John Sayles sinemasında kolonyalizmi hatırlamak

Amerika Birleşik Devletleri, Filipinler’i işgal sürecinde soykırımla nitelendirilen uygulamalara imza atmasına rağmen bu işgal tarihte ve modern siyasette üzerinde fazla durulan bir konu olmamıştır.

Yönetmen John Sayles, Amigo filminde ABD’nin 1900’de Filipinler’i işgal ettiği dönemde bir köyde yaşananları anlatır. Köy halkı Amerikan müdahalesiyle bağımsızlık için savaşan yerli halkın ortasında kalmıştır. Katolik inancına mensup, dindar bir yaşam sürdüren köylülerin idaresi Rafael adlı bir adam tarafından sağlanmaktadır. Bağımsızlık savaşçılarının liderliğini ise Rafael’in kardeşi Simon yürütürken Rafael’in oğlu da isyancılara katılmıştır. Kızılderililere karşı savaştıktan sonra Filipinler’in işgaline katılan ABD’li askerlere komutanlık eden Albay Hardacre’ın hedefiyse bağımsızlık için savaşanları öldürmektir. Sayles, Filipinler’de yaşananların iki güç arasındaki bir çatışmadan ibaret olmadığını, sivil insanların sömürgeci politikalardan ne şekilde etkilendiğini anlatır. Yönetmenin yer yer sempatik tavırlarıyla sunduğu ABD’li askerler, Albay’ın talimatlarıyla tek derdi hayatta kalmak olan köylülerin gündelik yaşamını alt üst eder.

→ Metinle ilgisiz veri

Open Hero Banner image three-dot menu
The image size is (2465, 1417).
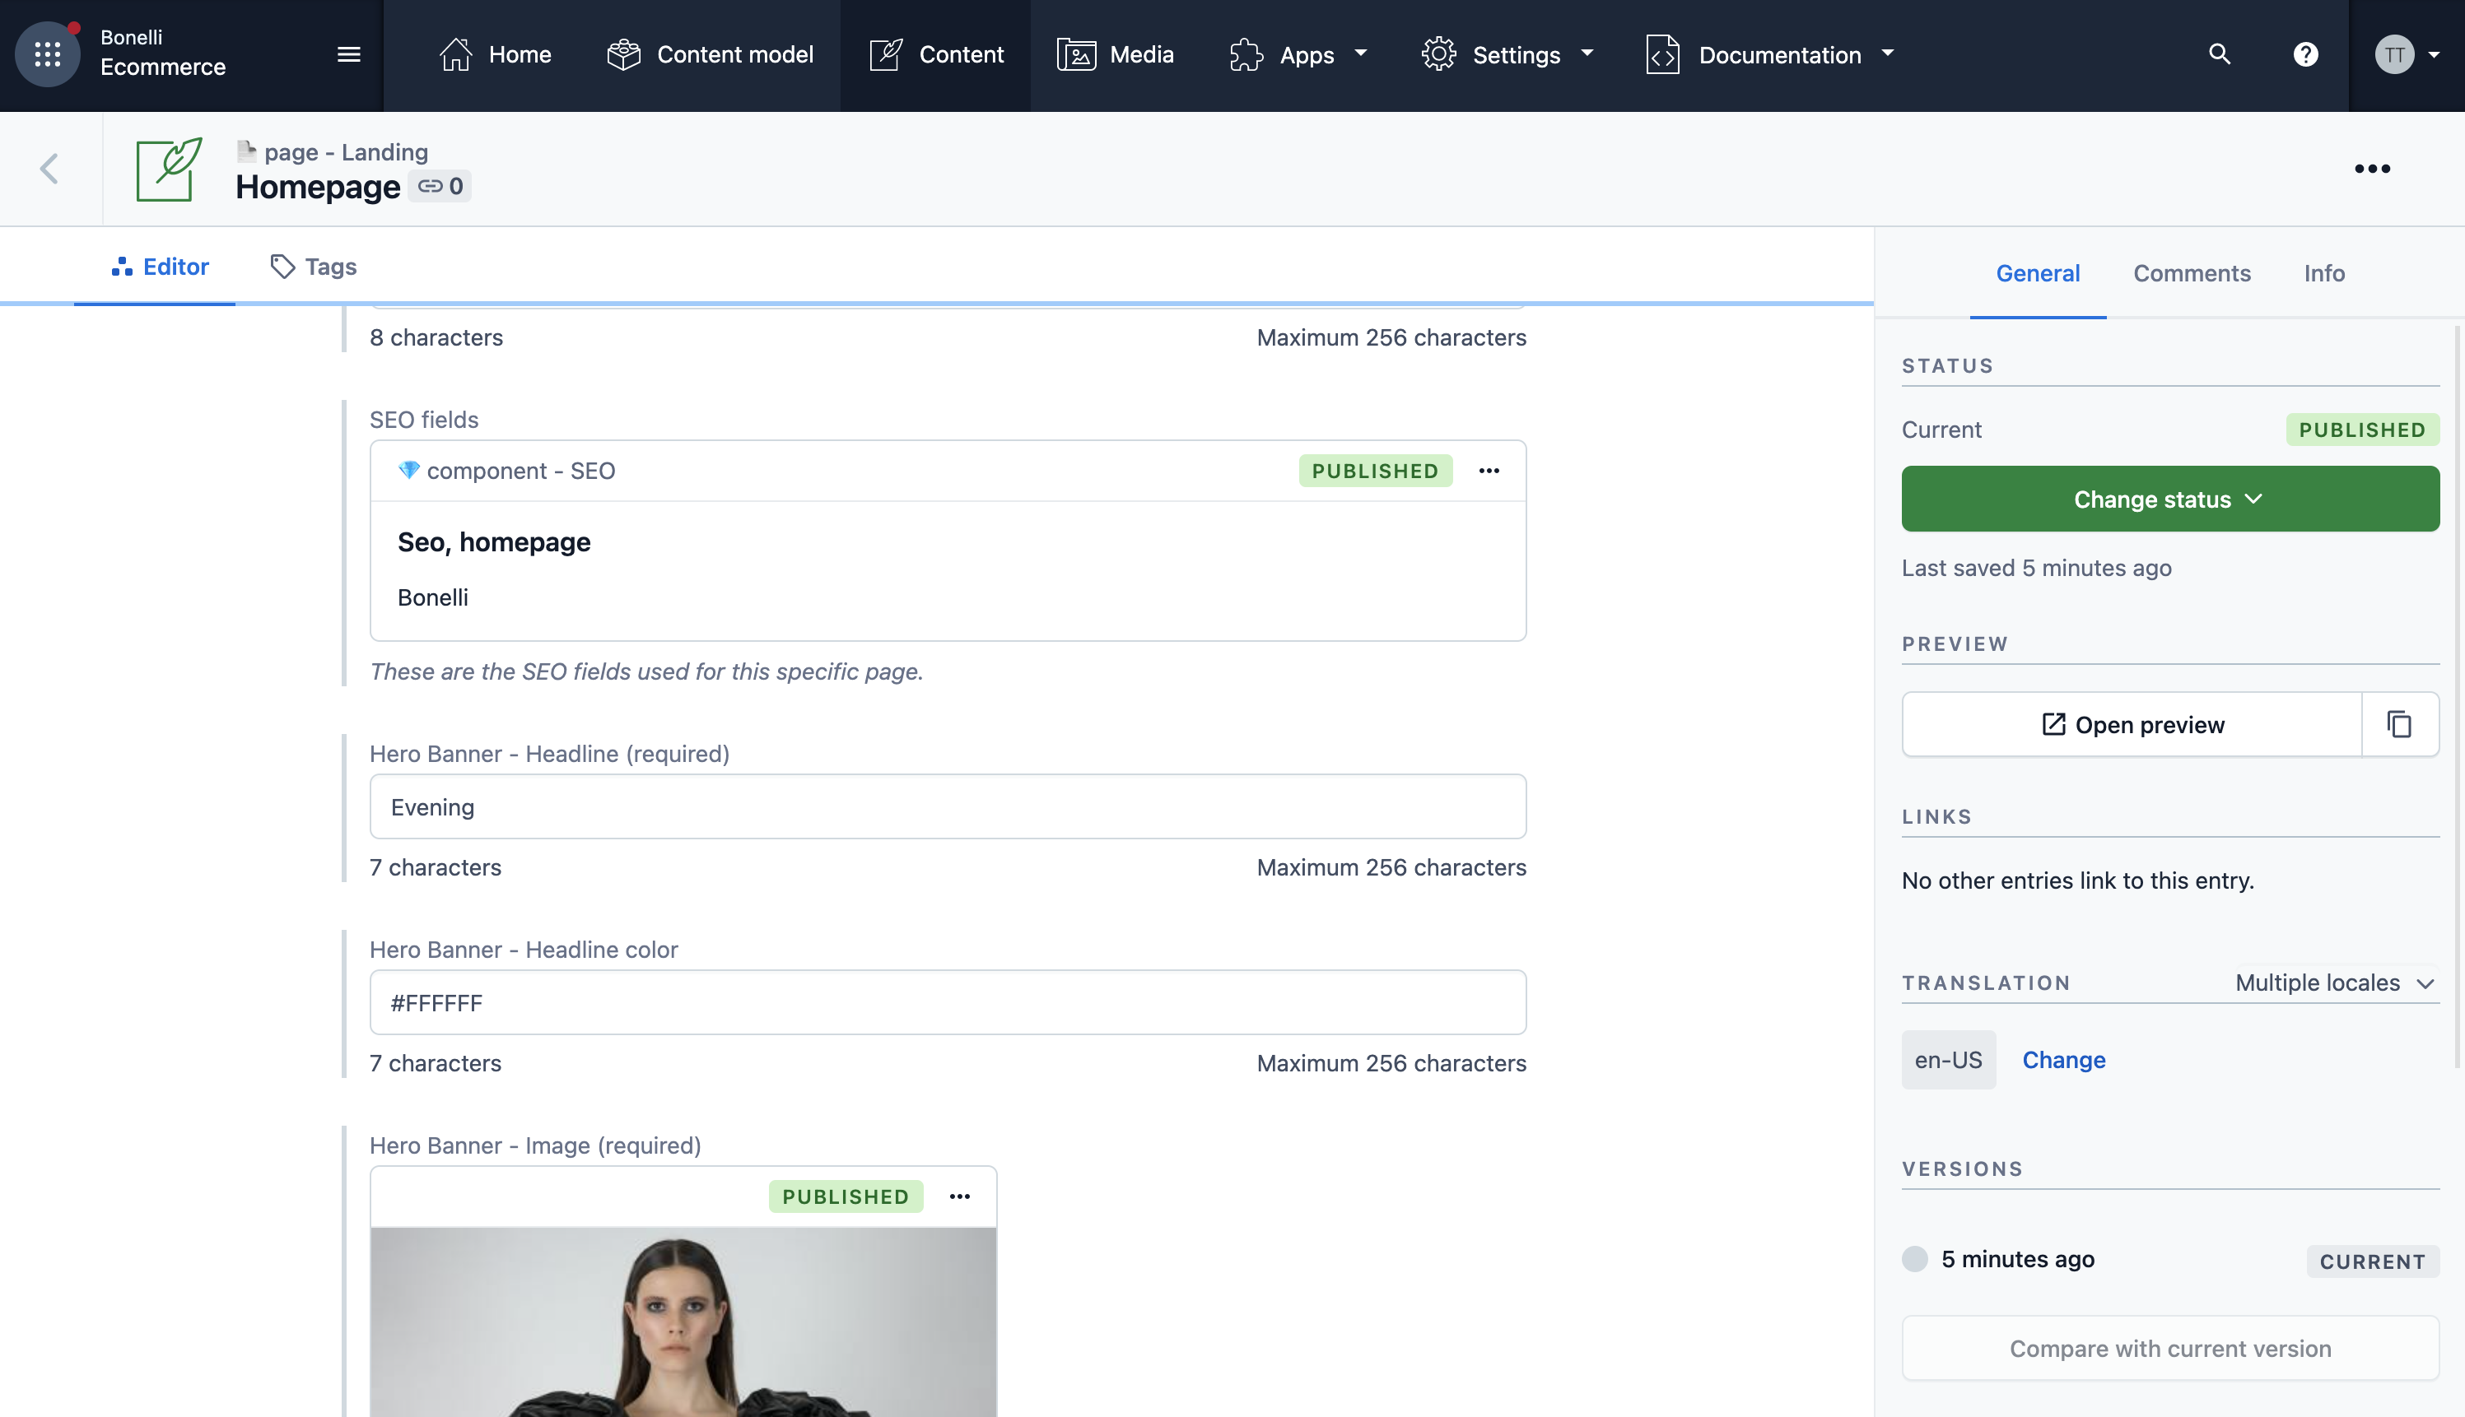(959, 1196)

Hayvanları öldürüp tarlaları ekilemez hâle getirirler. İsyancılara destek olan herkesin öldürüleceğini söyleyerek köylülerle bağımsızlık için savaşanları birbirine düşürürler. Aynı durum ABD liderliğinde Batılı güçlerin Afganistan ve Irak’ı işgal ettiği dönemde de yaşanır. İşgal güçleri Afganistan ve Irak halkına, direniş gruplarına destek olanların cezalandırılacağını duyurmuştur. Bu açıdan aradan geçen yüz yılın sonunda ABD politikalarında değişen bir şey olmadığı görülür.

Amigo’da savaş filmlerinin alışagelmiş yoğun çatışma sahnelerine yer verilmez. Ancak bu durum ABD’nin Filipinler’i işgal ettiği yıllarda yol açtığı yıkımı hafifletmeye dönük bir çaba değildir. Sayles, sömürgeciliğin etkilerini daha sıradan gibi görünen hikâyelerle anlatır. Genel olarak savaş iki güç arasında gerçekleşen silahlı bir çatışma olarak kabul edilir. Çiçero da savaşı, “Tarafların kuvvet kullanarak çatışması.” olarak tanımlamıştır. Tarih boyunca gerçekleşen birçok savaş için bu şekilde yapılacak bir değerlendirme yanıltıcı olmayabilir. Ancak aynı şeyi kolonyalizmin yol açtığı yıkımlarla ilgili söylemek mümkün değildir. Kolonyalizmde emperyal iddiaları olan, güçlü orduya sahip bir ülkenin başka bir ülke üzerinde tahakküm kurması söz konusudur. Oxford sözlüğü kolonyalizmi, “Yeni bir ülkede yerleşke, yeni bir yöreye yerleşme.” olarak tanımlarken, Ania Loomba, bu tanımın eksik ve yanıltıcı olduğunu belirtip kolonileştiricilerin “yerleştiği” topraklarda öncesinde başka insanların da yaşadığına dikkat çeker. Bu açıdan kolonileştirilen coğrafyalarda eşit güçlerin savaşından bahsedilemez. Loomba’ya göre kolonyalizm, başka insanların toprakları ve mallarının fethedilmesi ve denetlenmesidir.” Kolonyalizm bir toplumun, kültürünü, tarihini, kimliğini, ekonomisini yok ettiği gibi hafızasını da tahrip eder. Ancak Batı merkezci yazılan metinlerde bu duruma dikkat çekildiğini söylemek o kadar kolay değil. Kolonyalizmin Batı dışı toplumlarda yol açtığı etkilerle kolonyalizm hakkında yazılanlar arasında büyük bir fark söz konusu. Batılı ülkeler tarafından işgal edilen topraklarda kolonyalizmin nasıl bir yıkıma yol açtığı henüz detaylı bir şekilde ortaya konulmadı. Herkes, Fransa’nın Afrika’da onlarca ülkeyi sömürdüğünü bilir. Ancak Fransa’nın Gabon’da, Benin’de kaç kişiyi öldürdüğü, köleleştirdiği, değerli madenlerini ne oranda gasp ettiği, tarıma vurduğu darbe, çalınan tarihi eserleri gibi bilgiler henüz net olarak tespit edilmedi. Batı, günahlarıyla yüzleşmek, sömürdüğü ülkelere borcunu ödemek yerine medya, akademi, bilim ve sanat gibi alanlarda oluşturduğu algıları yaygınlaştırarak hakikatin üstünü örttü.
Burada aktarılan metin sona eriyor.